First published in Victory Review, February 1999.
I often work with beginning guitarists who have learned some simple rhythmic
strum patterns by ear. For many, even though they play the right rhythm,
the music doesn't groove. This month, we'll explore some reasons for this
and what to do. The focus here is on simple down-up strumming, but the
ideas discussed can be adapted to other styles as well.

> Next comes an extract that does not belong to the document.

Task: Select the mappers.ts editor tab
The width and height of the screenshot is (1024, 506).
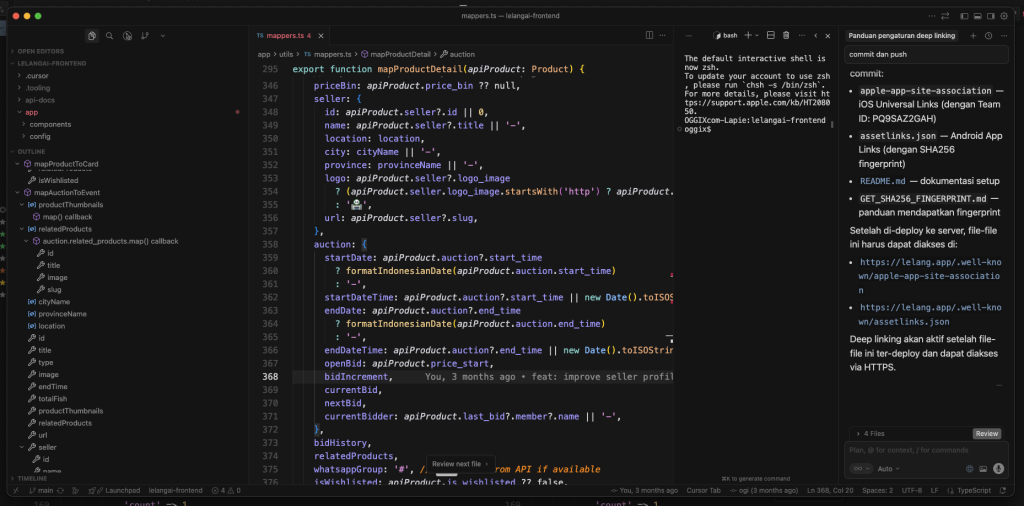Action: click(x=283, y=35)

Rhythm is physical. Music that grooves makes us move, makes us sway and
dance. Why? Because there's a steady pulse in the music that we sense
and respond to, and all the rhythms are heard in relation to it. Music
that isn't groovy confuses the body, and the cause is usually confusion
in the musicians' own bodies. If they don't feel the pulse, neither will
the audience. Therefore, rhythm players must embody the pulse and the
rhythms they play. While the pulse is regular and constant, most rhythms
are not, so you must feel both at once.
When you strum, you sweep your hand across the strings, either down toward
the floor or up toward the ceiling. Many beginners prefer down-strokes
to up-strokes, or they treat the choice or down- or up-stroke as arbitrary;
it's not. When learning to strum, learn to mark the pulse in your hand
with a steady, ongoing motion: down-up-down-up, etc. Align this motion
with the pulse by counting the pulse out loud. In 4/4 time, for example,
you count quarter notes: "1, 2, 3, 4, 1, 2, 3, 4..." etc. Count
at a relaxed, steady pace, and as you say each number (i.e. each "beat"),
make a down-stroke with your hand. From now on, every beat will be a down-stroke.

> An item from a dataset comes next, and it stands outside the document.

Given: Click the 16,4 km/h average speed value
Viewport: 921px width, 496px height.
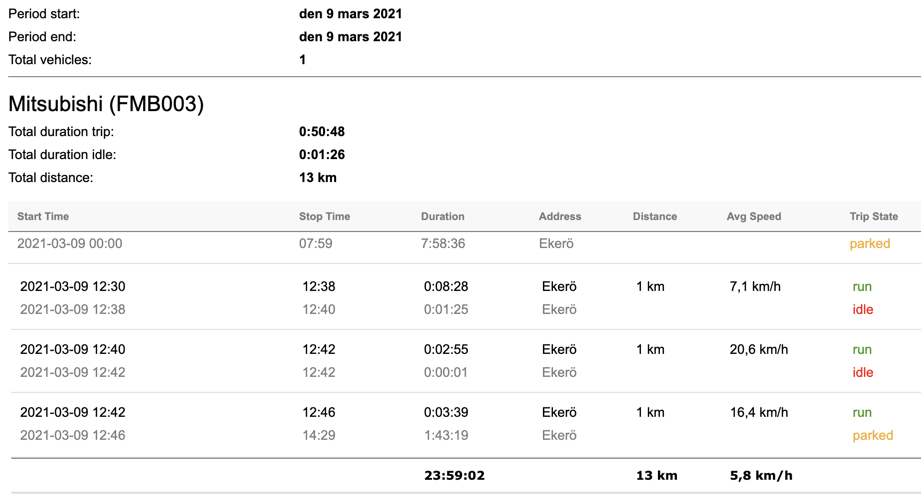Looking at the screenshot, I should tap(758, 413).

Maintain this motion throughout a song, constantly marking time whether
you're hitting the strings or not. With practice, you eventually won't
need to keep your hand going like this all the time, but in the early
stages, it helps you make sense of the pulse physically.
Most strum patterns are more complicated than simply playing down-strokes
on quarter notes, often including strokes that fall between the beats.
We'll start with the simplest of these: 8th notes. Eighth notes divide
quarter notes in half (i.e. there are two eighth notes in a quarter note).
Notice that, when you play down-strokes on the quarter notes, in between
each beat your hand is doing an upstroke This is upstroke falls on what
is called the "upbeat" (as opposed to the beat). In 4/4, upbeats
are those eighth notes halfway between the beats.
To count quarters and eighths together, say the word "and"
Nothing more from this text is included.